Por ejemplo, en el caso de Steve y Jeff, Jeff podría haber indicado claramente
desde el principio que deseaba que Steve estableciese un sistema para analizar de
manera sistemática las causas fundamentales de los rechazos en el control de
calidad. Podía haber explicado las ventajas que ofrece el establecer un sistema de
ese tipo durante las primeras fases de la puesta en marcha de una línea de
producción nueva; y podía haber expresado su intención de participar activamente
en el diseño de este sistema y en su funcionamiento esencial. De ese modo su
intervención futura podría disminuir en tal grado que, ya en la fase inicial, se podría
haber llegado a un acuerdo conjunto.
Otra de las maneras en que los directivos parecen evitar el síndrome del condenado
a fracasar, consiste en examinar de un modo continuo sus suposiciones y actitudes
hacia los empleados. Se esfuerzan por resistir a la tentación de catalogar a los
empleados de forma simplista. También analizan su forma de razonar. Por ejemplo,
cuando se sienten frustrados por el rendimiento de un subordinado, se preguntan:
«¿Cuáles son los hechos?» Reflexionan sobre si esperan del, subordinado algo que
no ha sido enunciado expresamente; e intentan ser objetivos al determinar la
frecuencia y el grado en que el subordinado ha fallado realmente. En otras
palabras: estos jefes profundizan en sus propias suposiciones y conductas, antes de
iniciar una intervención en toda regla.
Por último, esos directivos evitan el síndrome del condenado a fracasar mediante la
creación de un ambiente en el que los empleados se sienten cómodos discutiendo
sobre su rendimiento y sobre su relación con el jefe. Éste es función de varios
factores: la franqueza del directivo, su comodidad al ver que se cuestionan sus
opiniones, incluso, su sentido del humor. El resultado final es que el jefe y el
subordinado se sienten libres para comunicarse con frecuencia y plantearse
preguntas acerca de sus respectivas conductas, antes de que los problemas crezcan
de repente y se enquisten.
Los métodos empleados para evitar el síndrome del condenado a fracasar implican
un gran esfuerzo emocional por parte de los jefes, al igual que las intervenciones.
Sin embargo, en nuestra opinión esa intensa implicación emocional es la clave para
lograr que los subordinados rindan al máximo. Como en la mayoría de las cosas de
la vida: sólo se puede esperar obtener mucho, si antes se ha invertido mucho. Tal
como nos explicó un alto ejecutivo en cierta ocasión: «El respeto que das, es el
respeto que recibes». Estamos de acuerdo.

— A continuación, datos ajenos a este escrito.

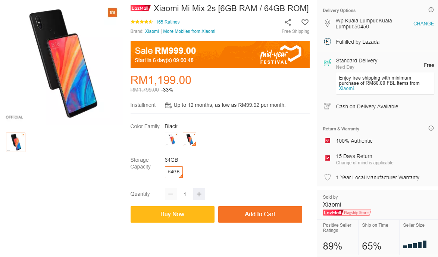The image size is (438, 257).
Task: Select the white color variant swatch
Action: [172, 139]
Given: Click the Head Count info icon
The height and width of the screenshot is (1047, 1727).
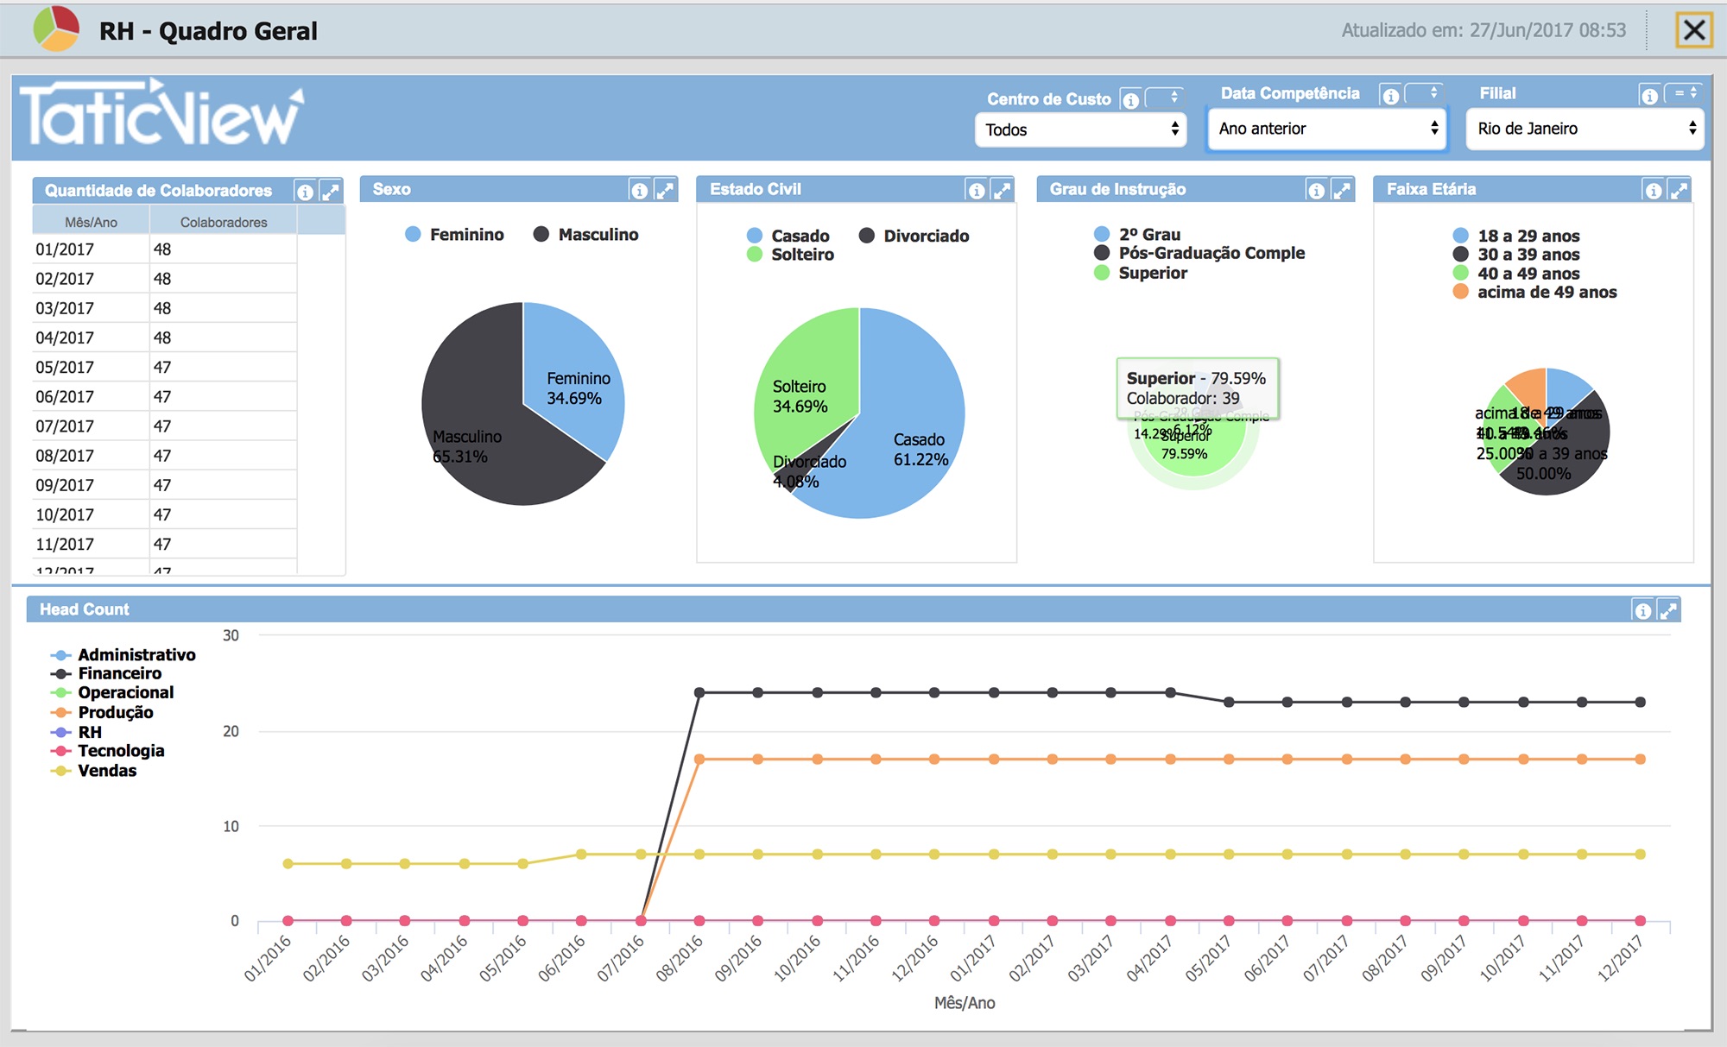Looking at the screenshot, I should click(1642, 611).
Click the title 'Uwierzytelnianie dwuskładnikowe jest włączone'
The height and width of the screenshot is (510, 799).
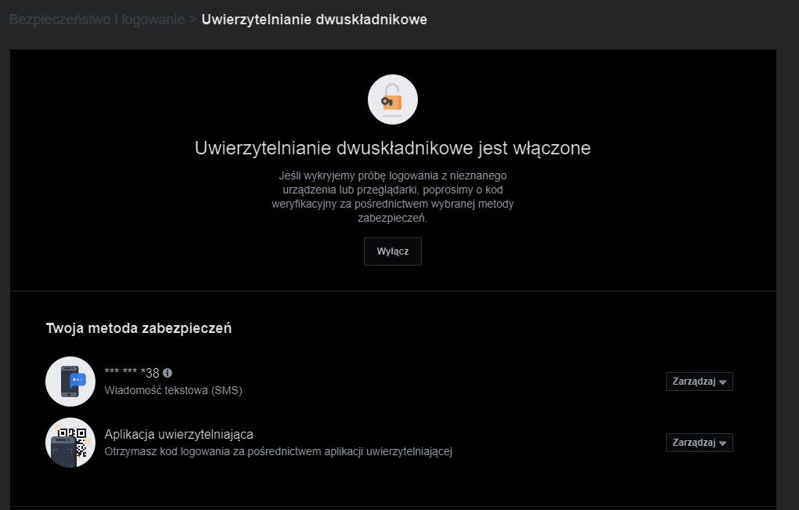[x=392, y=147]
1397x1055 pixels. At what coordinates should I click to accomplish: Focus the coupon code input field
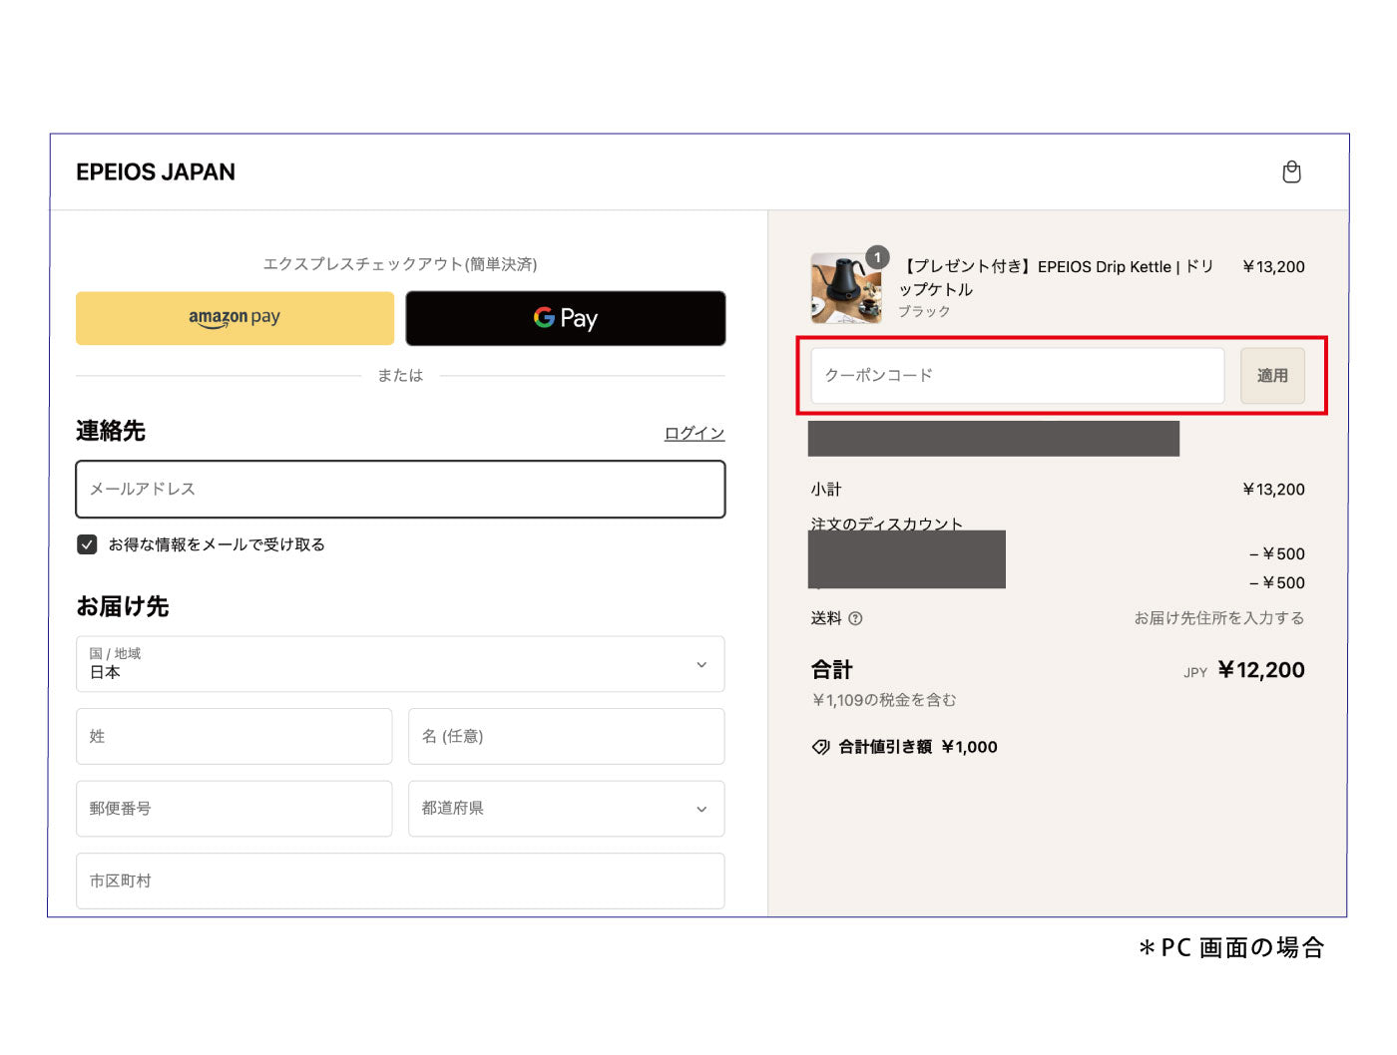pos(1017,376)
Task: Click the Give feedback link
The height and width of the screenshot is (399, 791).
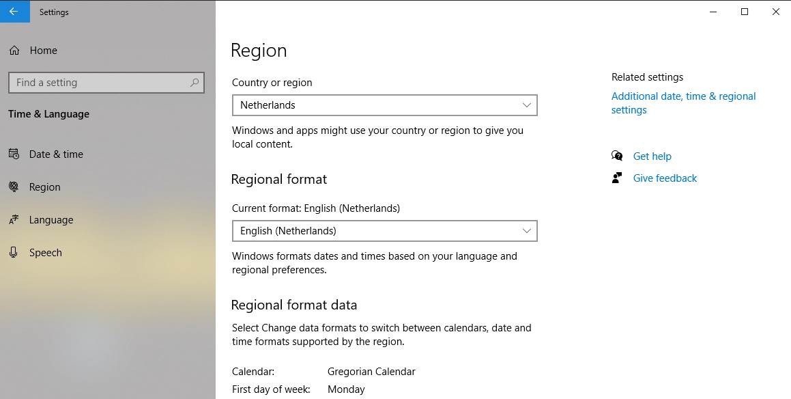Action: point(665,178)

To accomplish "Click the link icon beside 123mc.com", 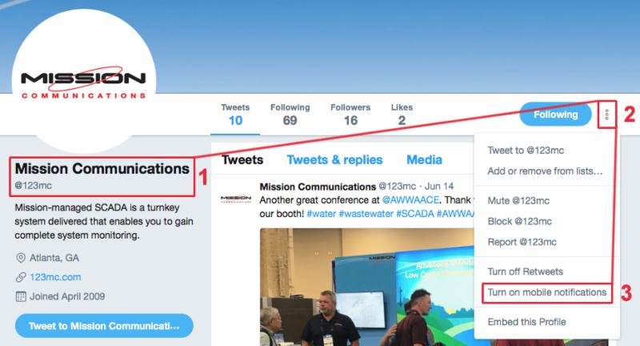I will point(21,277).
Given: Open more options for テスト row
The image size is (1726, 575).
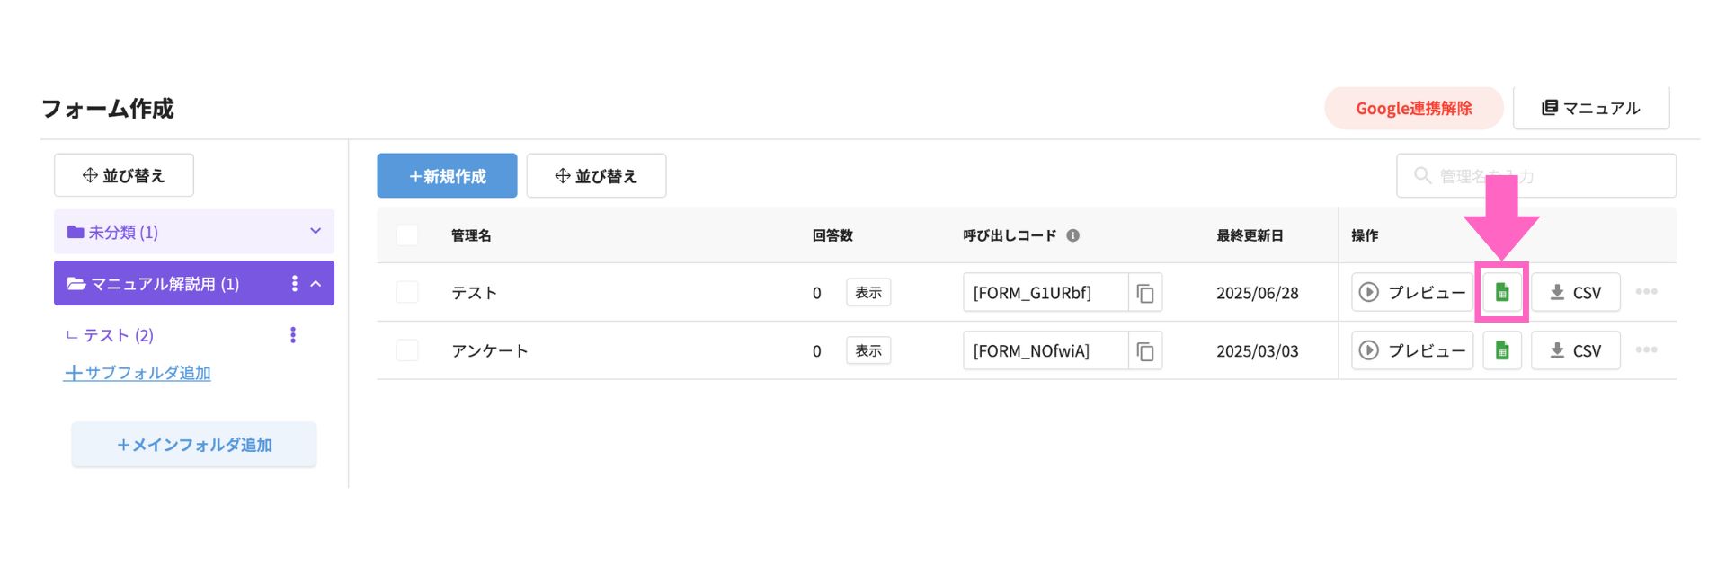Looking at the screenshot, I should pos(1646,292).
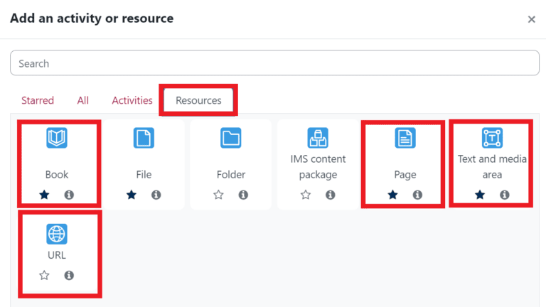Select the URL globe icon
The image size is (546, 307).
[57, 233]
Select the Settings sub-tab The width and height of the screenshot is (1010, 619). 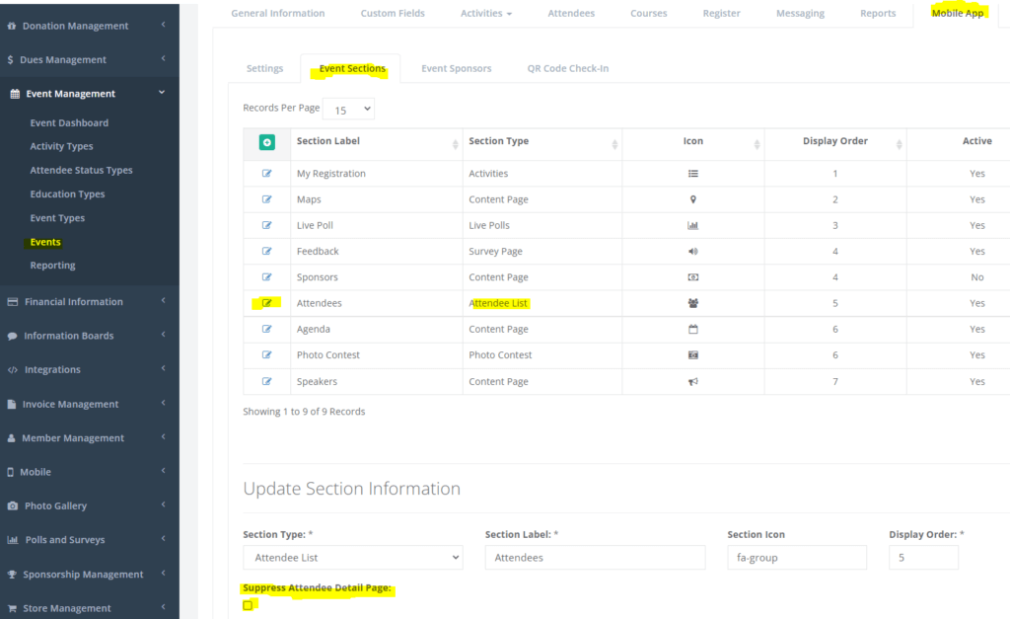click(264, 69)
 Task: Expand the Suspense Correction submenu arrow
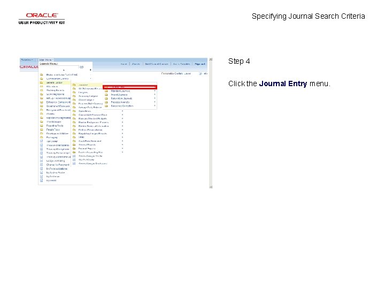[x=155, y=106]
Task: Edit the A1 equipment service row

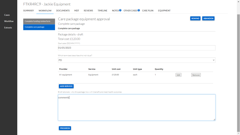Action: click(x=178, y=75)
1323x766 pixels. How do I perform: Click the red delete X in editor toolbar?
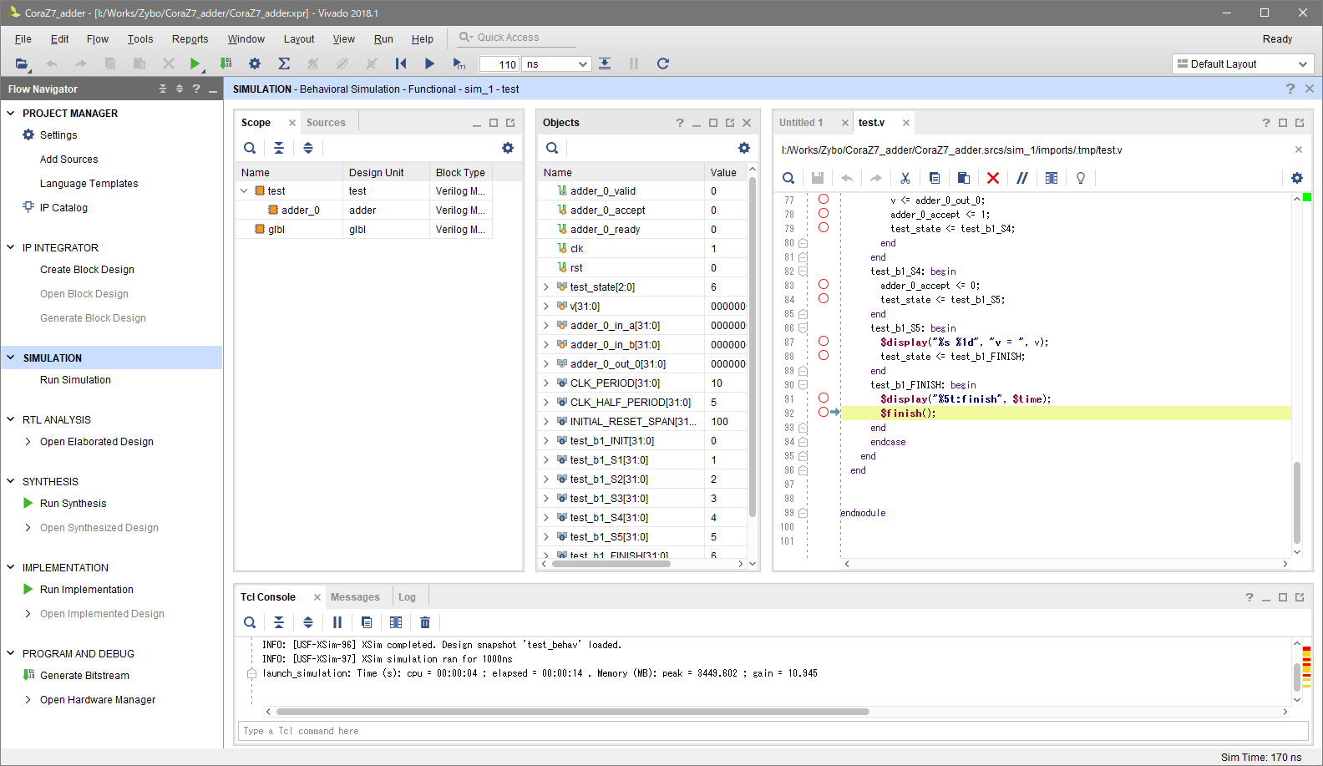pos(992,178)
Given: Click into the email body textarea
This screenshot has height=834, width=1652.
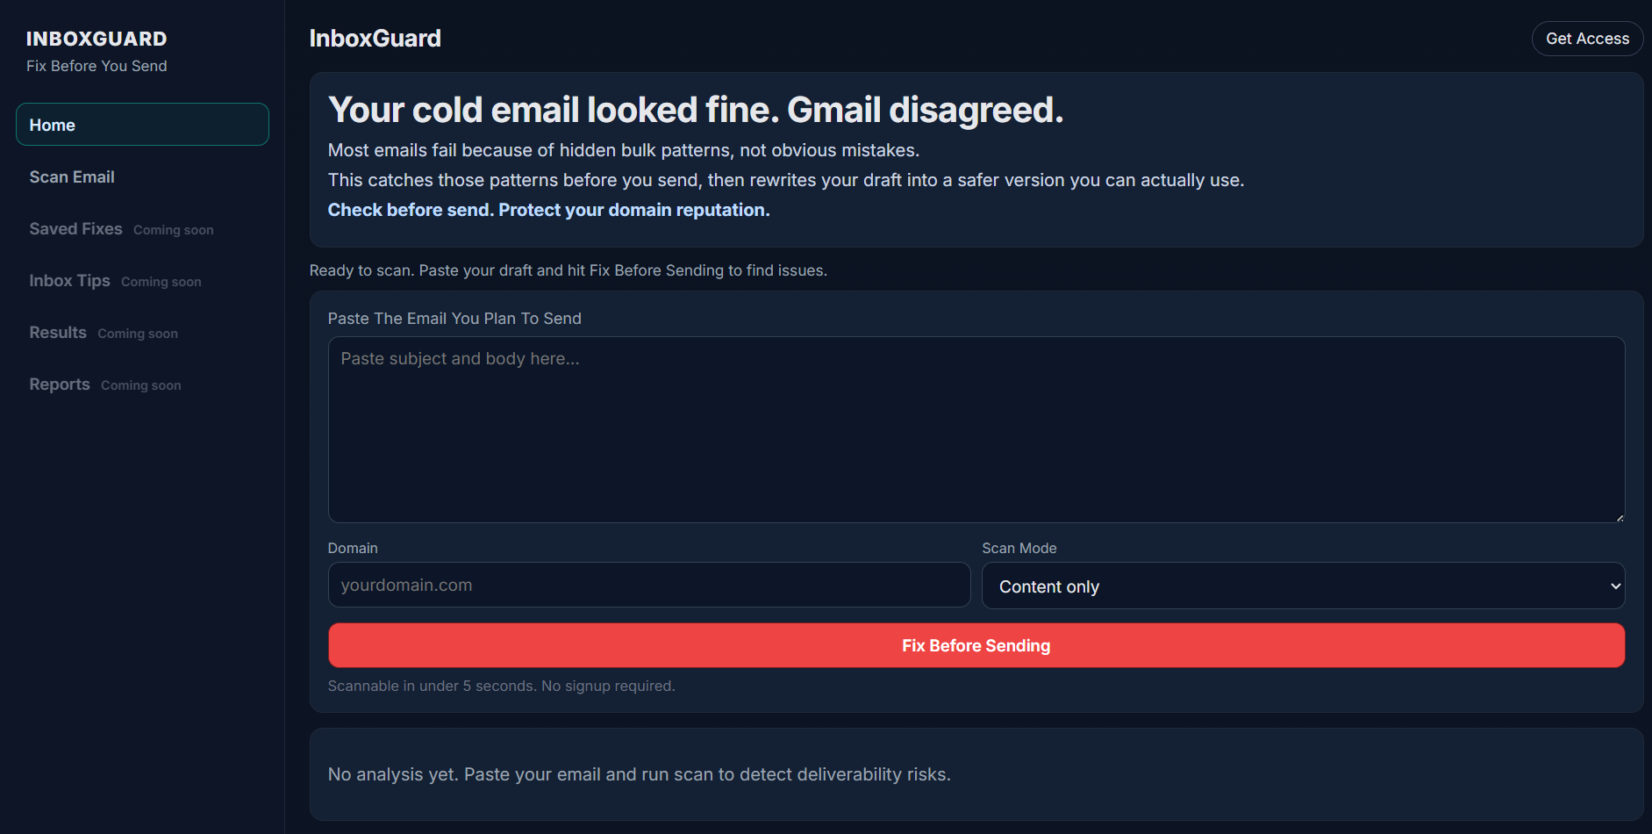Looking at the screenshot, I should 976,430.
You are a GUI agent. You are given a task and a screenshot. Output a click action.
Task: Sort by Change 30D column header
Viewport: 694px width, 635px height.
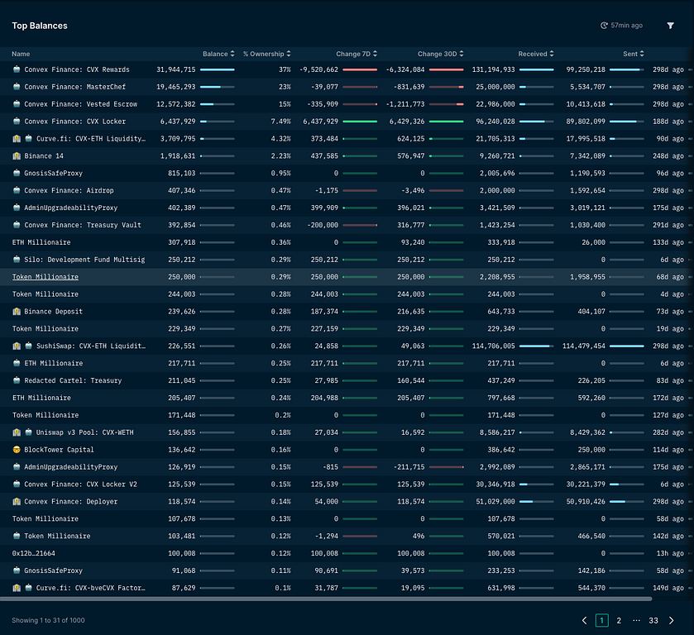(x=440, y=54)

Si desea -en realidad, necesita- que la
gente de su empresa se dedique al trabajo en cuerpo y alma, el directivo debe
hacerlo también.
RESUMEN
¿Por qué algunos empleados rinden tan poco? La mayoría de los directivos
responderían a esta pregunta enumerando una lista de defectos, entre otros: pocas
aptitudes, experiencia insuficiente, incapacidad para establecer prioridades en las
tareas y falta de motivación. En otras palabras, defenderían que el bajo
rendimiento es culpa del empleado. Pero, ¿lo es?
No siempre, afirman los autores. Su investigación sobre cientos de ejecutivos indica
claramente que, con frecuencia, los propios jefes son los responsables -aunque
involuntarios- del rendimiento inferior a lo normal de un empleado.
Según afirman los autores, los jefes y sus trabajadores considerados de bajo
rendimiento, a menudo, están atrapados en una dinámica llamada el síndrome del
condenado a fracasar, que suele funcionar de la siguiente manera: Un jefe se
empieza a preocupar cuando el rendimiento de un subordinado no es satisfactorio.
Entonces toma la que parece la medida más apropiada, aumentar el tiempo y la
atención que presta a ese empleado. Pero en lugar de mejorar el rendimiento del
subordinado, la mayor supervisión produce el efecto contrario. El subordinado, al
percibir la falta de confianza del jefe, se aleja de su trabajo y de su jefe. Y la
relación se deteriora vertiginosamente.
¿Qué debe hacer el jefe? Primero, debe aceptar la posibilidad de que sea su propia
conducta la que empeora el problema. Segundo, debe planificar una cuidadosa
intervención con el subordinado en forma de una conversación sincera para
deshacer los malentendidos creados
en su relación. La intervención nunca es fácil, pero el tiempo y la energía invertidos
en ella normalmente rendirán un alto beneficio.